## [EXERCISE DIRECTIONS]
Only those lines in the data below from the line containing "Click the eye icon next to VP$IP" through the line containing "Select 支付宝小程序 radio option", both included, should be restated word for word.

────────────────

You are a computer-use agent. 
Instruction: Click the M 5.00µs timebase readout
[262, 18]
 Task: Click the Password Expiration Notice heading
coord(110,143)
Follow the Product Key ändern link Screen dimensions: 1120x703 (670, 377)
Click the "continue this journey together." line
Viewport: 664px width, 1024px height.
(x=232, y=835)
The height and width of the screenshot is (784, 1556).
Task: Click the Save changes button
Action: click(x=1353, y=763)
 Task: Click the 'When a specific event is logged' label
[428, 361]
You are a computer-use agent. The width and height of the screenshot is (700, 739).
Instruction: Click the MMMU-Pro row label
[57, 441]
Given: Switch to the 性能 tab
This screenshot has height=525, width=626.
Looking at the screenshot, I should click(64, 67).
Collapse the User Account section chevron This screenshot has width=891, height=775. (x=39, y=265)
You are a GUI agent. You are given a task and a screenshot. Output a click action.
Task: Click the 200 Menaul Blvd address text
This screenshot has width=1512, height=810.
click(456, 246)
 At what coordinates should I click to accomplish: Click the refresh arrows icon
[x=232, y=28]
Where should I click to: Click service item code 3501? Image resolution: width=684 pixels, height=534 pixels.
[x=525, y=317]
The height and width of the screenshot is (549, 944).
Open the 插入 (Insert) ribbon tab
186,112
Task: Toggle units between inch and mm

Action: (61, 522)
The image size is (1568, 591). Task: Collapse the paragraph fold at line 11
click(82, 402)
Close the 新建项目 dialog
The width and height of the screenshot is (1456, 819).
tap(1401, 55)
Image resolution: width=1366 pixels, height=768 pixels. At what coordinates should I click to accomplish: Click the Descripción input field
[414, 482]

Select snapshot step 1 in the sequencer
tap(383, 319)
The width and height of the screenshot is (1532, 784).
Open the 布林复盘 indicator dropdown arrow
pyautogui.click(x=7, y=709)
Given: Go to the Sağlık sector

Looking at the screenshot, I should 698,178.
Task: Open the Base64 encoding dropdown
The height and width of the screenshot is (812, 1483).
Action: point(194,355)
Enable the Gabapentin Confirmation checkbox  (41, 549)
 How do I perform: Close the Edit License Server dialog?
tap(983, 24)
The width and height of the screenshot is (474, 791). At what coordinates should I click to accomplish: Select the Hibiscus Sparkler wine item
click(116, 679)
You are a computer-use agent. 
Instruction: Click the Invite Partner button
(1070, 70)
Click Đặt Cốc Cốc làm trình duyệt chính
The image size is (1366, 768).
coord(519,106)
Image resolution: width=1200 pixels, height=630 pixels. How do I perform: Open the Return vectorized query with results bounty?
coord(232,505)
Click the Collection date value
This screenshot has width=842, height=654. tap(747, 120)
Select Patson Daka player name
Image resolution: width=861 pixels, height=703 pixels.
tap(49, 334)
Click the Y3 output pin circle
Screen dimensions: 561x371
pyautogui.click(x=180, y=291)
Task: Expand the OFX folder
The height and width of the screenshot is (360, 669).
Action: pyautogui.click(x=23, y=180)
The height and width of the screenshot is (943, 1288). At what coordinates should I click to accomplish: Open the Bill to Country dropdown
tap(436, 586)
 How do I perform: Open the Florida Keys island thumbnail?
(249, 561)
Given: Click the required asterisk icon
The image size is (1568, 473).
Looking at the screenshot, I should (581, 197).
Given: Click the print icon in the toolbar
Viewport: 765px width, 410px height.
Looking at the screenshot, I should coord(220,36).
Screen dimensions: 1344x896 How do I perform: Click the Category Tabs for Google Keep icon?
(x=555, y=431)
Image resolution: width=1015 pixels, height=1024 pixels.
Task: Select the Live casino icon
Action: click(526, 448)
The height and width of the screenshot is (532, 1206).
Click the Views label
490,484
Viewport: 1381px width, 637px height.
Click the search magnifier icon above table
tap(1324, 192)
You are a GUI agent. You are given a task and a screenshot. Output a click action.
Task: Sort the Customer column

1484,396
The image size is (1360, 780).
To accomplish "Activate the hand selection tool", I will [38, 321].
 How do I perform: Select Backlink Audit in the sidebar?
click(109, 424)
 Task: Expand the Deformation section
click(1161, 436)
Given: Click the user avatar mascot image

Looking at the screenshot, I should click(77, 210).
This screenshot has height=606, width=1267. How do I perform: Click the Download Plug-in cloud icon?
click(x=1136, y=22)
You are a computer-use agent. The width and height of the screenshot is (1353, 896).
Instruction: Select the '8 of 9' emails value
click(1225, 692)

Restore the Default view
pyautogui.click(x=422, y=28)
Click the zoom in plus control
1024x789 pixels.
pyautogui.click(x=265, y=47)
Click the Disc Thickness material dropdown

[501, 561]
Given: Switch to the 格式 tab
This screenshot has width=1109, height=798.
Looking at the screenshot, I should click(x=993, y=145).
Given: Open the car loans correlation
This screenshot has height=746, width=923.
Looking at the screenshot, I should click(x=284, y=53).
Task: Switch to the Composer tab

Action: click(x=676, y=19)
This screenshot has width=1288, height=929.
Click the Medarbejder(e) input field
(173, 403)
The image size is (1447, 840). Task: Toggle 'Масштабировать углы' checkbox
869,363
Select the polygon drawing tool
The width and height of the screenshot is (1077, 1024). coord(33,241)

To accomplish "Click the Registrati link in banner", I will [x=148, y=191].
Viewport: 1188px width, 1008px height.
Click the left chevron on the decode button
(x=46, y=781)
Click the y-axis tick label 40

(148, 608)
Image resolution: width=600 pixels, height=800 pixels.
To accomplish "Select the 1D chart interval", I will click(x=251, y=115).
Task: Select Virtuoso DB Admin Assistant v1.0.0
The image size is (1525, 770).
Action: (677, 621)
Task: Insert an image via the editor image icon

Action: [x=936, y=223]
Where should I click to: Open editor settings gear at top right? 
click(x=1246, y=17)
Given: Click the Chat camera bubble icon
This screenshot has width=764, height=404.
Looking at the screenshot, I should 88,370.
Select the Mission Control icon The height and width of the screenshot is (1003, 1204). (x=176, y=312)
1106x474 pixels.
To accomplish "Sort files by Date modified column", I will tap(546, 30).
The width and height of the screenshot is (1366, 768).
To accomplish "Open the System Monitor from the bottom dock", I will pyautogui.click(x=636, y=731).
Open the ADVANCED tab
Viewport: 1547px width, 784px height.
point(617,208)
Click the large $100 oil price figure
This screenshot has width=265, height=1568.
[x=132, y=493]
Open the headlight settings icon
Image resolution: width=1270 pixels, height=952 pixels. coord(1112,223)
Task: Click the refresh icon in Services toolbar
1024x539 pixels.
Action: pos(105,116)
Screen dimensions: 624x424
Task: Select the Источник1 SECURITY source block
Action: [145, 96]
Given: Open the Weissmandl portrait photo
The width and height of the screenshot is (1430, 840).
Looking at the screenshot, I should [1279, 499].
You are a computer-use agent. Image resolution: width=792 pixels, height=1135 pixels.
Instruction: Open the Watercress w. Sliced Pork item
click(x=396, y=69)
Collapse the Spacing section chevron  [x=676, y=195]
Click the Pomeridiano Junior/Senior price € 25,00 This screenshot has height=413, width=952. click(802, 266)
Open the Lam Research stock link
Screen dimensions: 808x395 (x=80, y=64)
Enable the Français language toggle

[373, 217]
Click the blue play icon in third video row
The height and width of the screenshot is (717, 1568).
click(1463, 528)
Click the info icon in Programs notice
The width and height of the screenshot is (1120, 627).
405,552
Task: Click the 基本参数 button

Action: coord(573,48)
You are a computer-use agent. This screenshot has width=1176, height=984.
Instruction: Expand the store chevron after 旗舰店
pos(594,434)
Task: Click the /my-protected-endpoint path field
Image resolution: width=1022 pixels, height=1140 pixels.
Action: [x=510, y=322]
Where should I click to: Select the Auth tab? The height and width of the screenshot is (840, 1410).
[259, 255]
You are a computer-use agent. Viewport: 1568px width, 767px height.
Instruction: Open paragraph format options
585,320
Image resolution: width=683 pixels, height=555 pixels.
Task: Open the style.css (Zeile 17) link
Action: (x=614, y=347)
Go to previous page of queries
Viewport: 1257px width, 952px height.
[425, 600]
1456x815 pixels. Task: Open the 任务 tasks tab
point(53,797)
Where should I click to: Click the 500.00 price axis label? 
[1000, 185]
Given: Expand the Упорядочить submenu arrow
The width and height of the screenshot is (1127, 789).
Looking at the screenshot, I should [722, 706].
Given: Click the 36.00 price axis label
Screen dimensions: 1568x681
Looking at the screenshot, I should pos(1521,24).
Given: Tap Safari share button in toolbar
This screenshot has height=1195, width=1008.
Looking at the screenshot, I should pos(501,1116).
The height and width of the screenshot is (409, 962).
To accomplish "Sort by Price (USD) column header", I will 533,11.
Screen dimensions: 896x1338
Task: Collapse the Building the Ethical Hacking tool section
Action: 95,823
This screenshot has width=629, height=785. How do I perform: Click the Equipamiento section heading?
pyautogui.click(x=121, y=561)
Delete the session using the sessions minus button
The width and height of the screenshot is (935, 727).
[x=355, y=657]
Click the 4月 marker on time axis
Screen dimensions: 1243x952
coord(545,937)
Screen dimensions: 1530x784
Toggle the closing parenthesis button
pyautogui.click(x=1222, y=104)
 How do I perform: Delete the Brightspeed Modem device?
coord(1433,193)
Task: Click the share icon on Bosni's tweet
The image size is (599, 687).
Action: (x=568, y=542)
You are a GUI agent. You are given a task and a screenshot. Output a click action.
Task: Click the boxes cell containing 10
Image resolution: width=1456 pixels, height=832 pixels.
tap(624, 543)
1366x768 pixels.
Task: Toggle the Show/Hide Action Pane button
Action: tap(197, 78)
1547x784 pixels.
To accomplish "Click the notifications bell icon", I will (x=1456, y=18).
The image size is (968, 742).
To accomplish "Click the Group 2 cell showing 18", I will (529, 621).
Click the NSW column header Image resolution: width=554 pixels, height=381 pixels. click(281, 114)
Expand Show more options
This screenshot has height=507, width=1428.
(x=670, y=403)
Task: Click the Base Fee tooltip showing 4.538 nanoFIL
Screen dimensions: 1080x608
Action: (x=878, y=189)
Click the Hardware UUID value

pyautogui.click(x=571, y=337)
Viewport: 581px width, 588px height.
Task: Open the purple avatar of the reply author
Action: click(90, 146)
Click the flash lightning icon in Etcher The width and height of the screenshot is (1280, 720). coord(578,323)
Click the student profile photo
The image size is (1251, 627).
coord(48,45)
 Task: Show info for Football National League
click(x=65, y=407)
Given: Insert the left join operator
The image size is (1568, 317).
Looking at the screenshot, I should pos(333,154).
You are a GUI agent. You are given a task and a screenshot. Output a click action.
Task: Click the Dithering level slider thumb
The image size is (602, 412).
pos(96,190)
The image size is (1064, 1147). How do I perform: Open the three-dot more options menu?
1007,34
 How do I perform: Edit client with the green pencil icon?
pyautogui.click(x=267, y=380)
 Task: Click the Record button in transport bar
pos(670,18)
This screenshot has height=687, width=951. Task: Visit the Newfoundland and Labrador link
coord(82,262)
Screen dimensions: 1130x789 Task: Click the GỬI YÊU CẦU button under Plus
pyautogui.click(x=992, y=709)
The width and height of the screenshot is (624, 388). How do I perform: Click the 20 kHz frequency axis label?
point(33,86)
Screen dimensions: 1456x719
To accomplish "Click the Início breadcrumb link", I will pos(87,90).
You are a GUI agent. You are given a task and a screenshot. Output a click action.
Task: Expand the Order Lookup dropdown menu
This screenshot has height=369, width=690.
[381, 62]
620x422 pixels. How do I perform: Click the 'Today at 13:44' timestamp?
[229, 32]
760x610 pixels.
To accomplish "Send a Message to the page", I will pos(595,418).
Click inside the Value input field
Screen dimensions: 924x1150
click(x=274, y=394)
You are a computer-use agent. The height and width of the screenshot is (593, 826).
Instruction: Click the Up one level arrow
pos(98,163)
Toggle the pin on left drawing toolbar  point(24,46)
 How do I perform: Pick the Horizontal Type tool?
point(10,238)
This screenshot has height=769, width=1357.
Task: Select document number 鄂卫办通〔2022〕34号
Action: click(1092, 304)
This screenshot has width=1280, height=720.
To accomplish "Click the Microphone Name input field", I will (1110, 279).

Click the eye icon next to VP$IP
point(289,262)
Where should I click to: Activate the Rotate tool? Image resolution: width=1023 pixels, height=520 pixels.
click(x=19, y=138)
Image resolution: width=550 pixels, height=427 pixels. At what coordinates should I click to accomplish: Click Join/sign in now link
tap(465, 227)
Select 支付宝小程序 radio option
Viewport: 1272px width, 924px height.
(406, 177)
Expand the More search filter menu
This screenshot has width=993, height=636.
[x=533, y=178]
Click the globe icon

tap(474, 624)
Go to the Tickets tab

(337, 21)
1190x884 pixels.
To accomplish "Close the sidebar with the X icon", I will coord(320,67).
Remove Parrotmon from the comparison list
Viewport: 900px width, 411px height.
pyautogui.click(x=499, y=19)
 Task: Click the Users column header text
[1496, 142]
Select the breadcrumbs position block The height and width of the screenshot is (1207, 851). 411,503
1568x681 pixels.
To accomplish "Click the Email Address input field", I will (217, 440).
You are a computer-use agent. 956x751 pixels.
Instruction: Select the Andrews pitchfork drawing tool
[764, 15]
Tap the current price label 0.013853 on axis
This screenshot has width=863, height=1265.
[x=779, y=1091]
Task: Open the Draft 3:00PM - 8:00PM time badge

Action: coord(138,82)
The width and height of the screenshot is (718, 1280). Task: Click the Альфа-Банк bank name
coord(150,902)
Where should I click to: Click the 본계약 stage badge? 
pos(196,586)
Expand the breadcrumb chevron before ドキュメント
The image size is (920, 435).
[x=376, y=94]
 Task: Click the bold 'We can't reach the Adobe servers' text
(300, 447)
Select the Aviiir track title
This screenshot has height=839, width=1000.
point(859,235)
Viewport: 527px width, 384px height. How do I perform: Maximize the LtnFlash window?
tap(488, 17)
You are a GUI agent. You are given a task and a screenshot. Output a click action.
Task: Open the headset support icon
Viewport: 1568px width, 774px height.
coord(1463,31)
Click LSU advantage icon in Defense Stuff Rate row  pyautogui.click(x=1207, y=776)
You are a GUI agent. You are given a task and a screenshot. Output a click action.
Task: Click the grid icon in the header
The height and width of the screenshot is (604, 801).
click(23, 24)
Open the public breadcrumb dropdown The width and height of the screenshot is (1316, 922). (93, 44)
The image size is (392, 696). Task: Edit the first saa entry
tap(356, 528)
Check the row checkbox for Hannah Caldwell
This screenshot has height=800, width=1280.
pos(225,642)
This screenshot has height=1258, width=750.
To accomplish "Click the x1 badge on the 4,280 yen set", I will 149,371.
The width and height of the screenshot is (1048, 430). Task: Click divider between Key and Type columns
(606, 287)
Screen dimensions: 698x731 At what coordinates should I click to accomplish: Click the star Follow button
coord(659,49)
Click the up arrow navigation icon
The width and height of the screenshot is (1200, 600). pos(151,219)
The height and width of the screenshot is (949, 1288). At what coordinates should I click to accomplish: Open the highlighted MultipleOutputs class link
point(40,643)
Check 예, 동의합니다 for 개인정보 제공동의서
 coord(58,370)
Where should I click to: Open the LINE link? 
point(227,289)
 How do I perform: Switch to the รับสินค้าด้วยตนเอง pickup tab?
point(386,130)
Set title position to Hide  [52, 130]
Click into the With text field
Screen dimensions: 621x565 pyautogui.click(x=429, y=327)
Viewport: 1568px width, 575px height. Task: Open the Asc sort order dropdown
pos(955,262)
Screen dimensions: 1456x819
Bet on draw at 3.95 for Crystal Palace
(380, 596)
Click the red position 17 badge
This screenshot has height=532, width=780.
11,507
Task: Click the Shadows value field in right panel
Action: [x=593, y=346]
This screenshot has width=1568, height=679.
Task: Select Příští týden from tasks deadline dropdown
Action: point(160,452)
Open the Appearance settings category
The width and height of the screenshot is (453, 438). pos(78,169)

────────────────

## [RESPONSE BELOW]
Click the eye icon next to VP$IP
point(289,262)
Where should I click to: Activate the Rotate tool? Image resolution: width=1023 pixels, height=520 pixels.
click(x=19, y=138)
Image resolution: width=550 pixels, height=427 pixels. At what coordinates should I click to accomplish: Click Join/sign in now link
tap(465, 227)
Select 支付宝小程序 radio option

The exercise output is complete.